------ EXCERPTED TEXT ------

The death penalty trial of Dzhokhar Tsarnaev is scheduled to begin in federal court in Boston on Monday, January 5, 2015. This is the so-called Boston Marathon Bomber case (BMB). I say “is scheduled to begin” because the defense has requested (1) a change of venue due to prejudicial pretrial publicity and (2) a continuance of the trial date until next September to review voluminous discovery that the government recently disclosed to the defense. You can reasonably expect both motions will be denied because the jury summons have already been sent out.

Both motions were filed to protect the record should Tsarnaev be convicted and appeal. For example, if he were convicted and his lawyers had not filed these motions, he would be barred from claiming on appeal that he was denied a fair trial due to prejudicial pretrial publicity and being forced to trial in January when his lawyers were not prepared.

------ DATA PROVIDED ------

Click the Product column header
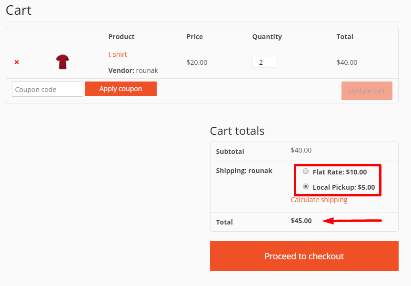pyautogui.click(x=121, y=37)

------

▶ **GOALS**:
A) In the excerpt about the Tsarnaev trial, why does the writer expect both defense motions to be denied?
B) Please retype the part of the Tsarnaev trial excerpt that opens with the words containing "Both motions were" and closes with "were not prepared.".

▶ **EXPECTED ANSWERS**:
A) The jury summons have already been sent out.

B)
Both motions were filed to protect the record should Tsarnaev be convicted and appeal. For example, if he were convicted and his lawyers had not filed these motions, he would be barred from claiming on appeal that he was denied a fair trial due to prejudicial pretrial publicity and being forced to trial in January when his lawyers were not prepared.